Re: security impact of dropping charset default [Re: text/* types and charset defaults [i20]]

On Jan 22, 2008, at 6:26 PM, Yutaka Oiwa wrote:
> There are number of ways to solve this, and my current preference is
> to add the following restrictions regarding charset auto-detection:
>
>  * If charset is declared in the header, it MUST be honored. (current
>    requirement in 2.1.1 may be copied).
>
>  * If charset is not declared in the header, clients MAY guess the
>    charset of the payload by any means (e.g. by examining the payload
>    octets, using special attributions defined for content-types, or
>    using the client-defined defaults).  However, if the payload is
>    composed solely by octets representing ASCII printable  
> characters and
>    HTML-defined control characters (CR, LF, HT, VT and SP), it MUST be
>    treated as if it is in ASCII or equivalent character sets.
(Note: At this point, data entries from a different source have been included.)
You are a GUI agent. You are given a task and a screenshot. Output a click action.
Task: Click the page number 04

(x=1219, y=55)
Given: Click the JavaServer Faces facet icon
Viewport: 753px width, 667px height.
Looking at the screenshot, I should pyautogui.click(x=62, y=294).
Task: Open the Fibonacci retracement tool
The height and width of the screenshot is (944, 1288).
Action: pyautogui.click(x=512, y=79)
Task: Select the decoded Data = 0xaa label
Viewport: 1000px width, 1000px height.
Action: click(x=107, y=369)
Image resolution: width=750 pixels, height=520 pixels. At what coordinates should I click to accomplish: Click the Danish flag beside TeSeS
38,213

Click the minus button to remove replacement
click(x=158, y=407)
If the
>    payload contains other octets, the behavior of clients is
>    implementation-dependent.
>
> By the above specification, the client is disallowed to guess charset
> which is not ASCII upper-compatible (such as UTF-7).

I think it would be easier to simply say that (i.e., "The charset
guessing algorithm MUST exclude 7-bit character encodings other
than US-ASCII.  In particular, UTF-7 MUST NOT be guessed.")

....Roy

Received on Wednesday, 23 January 2008 02:54:24 UTC